Antes de ello, también desde posiciones alternativas, Surfin’ Bichos ya se había atrevido a castellanizar Hallelujah titulándola Aleluya. Después, cantantes tan populares como Ana Belén. Kiko Veneno o Joaquín Sabina grabaron piezas suyas (Pequeño Vals Vienés, Pájaro en el cable y Pie de guerra, respectivamente). En caso de Sabina resulta curioso: en la edición española del disco Old Ideas (2012) se incluyó la traducción libre que este hizo de sus canciones como insólito reclamo comercial.
El empuje de Omega llegó dos décadas después a Raül Fernández y SIlvia Pérez Cruz, que volvieron a revisar Pequeño vals vienés en Granada (2014). Otro fan que no puede faltar es Bunbury, que llegó a hacer Who By Fire y, con Guisante, Impermeable Azul (Famous Blue Raincoat), el mismo tema del que se apropiaría Christina Rosenvinge. Nacho Vegas, por su parte, haría La canción del extranjero (The Stranger Song).

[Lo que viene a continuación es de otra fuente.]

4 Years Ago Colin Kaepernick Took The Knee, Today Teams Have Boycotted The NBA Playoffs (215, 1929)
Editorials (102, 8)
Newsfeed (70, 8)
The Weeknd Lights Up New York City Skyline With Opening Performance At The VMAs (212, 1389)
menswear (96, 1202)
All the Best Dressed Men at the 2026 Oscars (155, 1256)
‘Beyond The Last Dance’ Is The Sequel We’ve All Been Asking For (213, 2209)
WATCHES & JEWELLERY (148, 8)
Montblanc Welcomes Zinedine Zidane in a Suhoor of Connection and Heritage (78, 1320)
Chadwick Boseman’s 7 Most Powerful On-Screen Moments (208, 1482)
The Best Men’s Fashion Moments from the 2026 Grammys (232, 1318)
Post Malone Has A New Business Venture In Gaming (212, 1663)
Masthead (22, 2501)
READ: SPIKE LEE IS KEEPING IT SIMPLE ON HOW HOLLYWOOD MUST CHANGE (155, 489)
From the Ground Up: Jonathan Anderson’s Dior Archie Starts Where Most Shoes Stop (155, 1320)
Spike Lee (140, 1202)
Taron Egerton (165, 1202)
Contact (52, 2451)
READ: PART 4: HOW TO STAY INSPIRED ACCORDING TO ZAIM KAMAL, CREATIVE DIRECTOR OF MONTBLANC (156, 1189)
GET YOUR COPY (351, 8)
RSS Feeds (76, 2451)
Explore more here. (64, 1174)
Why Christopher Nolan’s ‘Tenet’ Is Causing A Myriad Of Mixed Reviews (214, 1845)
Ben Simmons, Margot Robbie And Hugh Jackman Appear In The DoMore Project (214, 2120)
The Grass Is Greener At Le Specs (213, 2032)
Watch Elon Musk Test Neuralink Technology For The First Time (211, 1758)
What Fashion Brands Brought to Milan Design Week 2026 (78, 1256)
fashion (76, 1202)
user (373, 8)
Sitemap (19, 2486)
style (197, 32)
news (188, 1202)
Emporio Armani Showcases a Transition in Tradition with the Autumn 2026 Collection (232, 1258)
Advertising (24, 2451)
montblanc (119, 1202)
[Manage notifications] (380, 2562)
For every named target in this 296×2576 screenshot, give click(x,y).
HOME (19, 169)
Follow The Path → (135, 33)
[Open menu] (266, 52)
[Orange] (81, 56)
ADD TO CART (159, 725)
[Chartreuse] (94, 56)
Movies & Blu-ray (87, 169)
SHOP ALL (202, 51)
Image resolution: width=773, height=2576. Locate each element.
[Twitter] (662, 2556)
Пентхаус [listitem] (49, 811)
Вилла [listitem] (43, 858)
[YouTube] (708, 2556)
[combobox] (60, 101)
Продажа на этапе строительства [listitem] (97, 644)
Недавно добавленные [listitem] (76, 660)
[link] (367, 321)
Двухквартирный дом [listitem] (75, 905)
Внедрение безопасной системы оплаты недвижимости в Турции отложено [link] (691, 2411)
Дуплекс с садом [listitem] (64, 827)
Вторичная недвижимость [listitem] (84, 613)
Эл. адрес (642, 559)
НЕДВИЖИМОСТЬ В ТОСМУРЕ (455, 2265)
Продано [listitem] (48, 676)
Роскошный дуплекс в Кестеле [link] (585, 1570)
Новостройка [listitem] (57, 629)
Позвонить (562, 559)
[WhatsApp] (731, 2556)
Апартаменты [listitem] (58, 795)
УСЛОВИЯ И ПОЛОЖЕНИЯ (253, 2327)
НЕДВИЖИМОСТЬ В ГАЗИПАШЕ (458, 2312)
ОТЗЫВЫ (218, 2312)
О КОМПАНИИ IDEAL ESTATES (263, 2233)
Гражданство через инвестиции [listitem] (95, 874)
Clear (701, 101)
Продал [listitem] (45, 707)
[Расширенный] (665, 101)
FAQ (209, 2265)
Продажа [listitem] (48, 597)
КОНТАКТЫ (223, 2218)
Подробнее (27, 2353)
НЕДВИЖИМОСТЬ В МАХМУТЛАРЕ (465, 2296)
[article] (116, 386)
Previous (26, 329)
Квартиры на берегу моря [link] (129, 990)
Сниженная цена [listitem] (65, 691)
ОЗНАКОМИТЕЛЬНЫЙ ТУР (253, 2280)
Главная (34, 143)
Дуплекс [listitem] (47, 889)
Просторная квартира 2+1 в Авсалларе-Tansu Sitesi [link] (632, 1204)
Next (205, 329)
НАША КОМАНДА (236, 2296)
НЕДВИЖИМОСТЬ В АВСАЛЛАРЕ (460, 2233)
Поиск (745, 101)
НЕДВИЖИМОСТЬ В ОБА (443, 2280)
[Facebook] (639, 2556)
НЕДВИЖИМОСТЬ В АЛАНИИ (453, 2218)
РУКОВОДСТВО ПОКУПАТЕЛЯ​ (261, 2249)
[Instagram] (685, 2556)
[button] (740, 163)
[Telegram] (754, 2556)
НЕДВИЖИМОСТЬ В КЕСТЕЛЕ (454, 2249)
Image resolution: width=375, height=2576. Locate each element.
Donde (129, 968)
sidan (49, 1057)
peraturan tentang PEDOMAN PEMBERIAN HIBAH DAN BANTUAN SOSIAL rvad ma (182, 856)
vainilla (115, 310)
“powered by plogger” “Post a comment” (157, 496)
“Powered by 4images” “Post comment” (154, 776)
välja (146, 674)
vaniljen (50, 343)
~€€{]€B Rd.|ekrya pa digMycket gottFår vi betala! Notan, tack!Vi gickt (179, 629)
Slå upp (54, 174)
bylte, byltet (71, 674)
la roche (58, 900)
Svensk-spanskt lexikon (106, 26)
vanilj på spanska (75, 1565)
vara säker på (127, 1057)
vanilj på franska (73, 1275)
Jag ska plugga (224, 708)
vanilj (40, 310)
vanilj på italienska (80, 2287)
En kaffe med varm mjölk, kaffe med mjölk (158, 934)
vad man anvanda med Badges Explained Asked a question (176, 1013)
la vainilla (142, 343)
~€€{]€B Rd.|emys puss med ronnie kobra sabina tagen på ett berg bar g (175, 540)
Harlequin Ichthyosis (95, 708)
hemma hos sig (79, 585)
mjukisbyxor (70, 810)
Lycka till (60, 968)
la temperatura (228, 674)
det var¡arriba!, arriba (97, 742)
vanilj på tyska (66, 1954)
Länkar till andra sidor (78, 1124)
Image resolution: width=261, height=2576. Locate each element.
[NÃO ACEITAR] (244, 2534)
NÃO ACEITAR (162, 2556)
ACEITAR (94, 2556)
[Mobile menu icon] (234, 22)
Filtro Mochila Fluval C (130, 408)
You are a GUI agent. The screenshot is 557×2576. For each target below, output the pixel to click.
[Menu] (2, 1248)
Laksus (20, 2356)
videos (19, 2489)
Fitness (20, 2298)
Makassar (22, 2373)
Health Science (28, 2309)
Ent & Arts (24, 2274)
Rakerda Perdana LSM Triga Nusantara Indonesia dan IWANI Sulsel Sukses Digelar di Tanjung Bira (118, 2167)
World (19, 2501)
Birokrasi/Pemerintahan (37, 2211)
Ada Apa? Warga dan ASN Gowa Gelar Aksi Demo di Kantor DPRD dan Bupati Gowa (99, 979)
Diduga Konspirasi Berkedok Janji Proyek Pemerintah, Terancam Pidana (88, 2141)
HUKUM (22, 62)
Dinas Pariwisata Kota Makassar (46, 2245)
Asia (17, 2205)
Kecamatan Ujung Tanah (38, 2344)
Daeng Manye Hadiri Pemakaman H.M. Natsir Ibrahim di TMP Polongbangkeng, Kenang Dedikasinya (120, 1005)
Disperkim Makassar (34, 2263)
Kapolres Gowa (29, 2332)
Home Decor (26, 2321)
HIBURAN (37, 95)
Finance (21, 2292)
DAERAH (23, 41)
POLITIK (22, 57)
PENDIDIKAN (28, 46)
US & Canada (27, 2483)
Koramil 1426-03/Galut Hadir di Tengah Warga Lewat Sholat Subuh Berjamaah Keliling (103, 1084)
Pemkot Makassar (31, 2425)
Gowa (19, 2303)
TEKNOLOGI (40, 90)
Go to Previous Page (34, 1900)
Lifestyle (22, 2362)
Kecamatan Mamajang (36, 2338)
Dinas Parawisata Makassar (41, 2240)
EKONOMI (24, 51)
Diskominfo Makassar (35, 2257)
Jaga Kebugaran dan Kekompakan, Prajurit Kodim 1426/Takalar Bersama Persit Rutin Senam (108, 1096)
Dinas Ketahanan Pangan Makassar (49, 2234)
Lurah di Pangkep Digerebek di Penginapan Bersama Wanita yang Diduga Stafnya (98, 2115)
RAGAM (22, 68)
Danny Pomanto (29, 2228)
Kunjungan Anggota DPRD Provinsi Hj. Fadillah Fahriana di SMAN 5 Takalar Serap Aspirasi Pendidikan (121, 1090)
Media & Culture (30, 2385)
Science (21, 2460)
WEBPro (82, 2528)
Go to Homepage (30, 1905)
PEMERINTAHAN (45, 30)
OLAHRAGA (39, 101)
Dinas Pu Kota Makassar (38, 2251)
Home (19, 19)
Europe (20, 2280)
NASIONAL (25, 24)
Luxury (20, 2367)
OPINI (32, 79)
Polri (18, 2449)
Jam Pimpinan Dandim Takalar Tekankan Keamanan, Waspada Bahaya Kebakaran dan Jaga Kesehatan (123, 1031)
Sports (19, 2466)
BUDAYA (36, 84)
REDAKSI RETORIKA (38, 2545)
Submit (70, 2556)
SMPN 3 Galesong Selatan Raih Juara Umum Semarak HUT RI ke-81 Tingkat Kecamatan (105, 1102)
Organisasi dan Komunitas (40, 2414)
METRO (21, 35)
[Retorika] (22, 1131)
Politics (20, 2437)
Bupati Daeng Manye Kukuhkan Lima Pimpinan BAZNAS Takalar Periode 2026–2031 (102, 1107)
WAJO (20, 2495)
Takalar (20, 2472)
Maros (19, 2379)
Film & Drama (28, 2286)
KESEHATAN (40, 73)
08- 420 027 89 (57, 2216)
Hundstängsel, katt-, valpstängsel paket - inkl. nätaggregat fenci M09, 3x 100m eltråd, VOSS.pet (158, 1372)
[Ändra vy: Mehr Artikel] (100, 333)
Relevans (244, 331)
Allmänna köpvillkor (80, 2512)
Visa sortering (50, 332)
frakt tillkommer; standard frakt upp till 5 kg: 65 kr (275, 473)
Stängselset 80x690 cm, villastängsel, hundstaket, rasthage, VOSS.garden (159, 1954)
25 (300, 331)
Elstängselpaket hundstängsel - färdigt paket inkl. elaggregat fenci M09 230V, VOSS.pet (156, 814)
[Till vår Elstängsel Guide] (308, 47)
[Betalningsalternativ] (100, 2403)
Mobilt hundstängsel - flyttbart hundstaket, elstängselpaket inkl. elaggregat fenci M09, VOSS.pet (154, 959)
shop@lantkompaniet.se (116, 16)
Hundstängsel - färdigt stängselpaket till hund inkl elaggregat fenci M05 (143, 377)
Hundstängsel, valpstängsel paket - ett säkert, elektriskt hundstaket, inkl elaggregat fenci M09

El listado de tributadores nacionales resulta infinito. Muchos de ellos se reunieron bajo el paraguas de Alberto Manzano, traductor oficial de su obra en España. Primero en According to Leonard Cohen / Según Leonard Cohen (2007), recopilatorio de versiones con artistas como Santiago Auserón, Perla Batalla o Jabier Muguruza Y, recientemente, Como un corazón (2015), nuevo ataque desde las voces flamencas a la antología coheniana.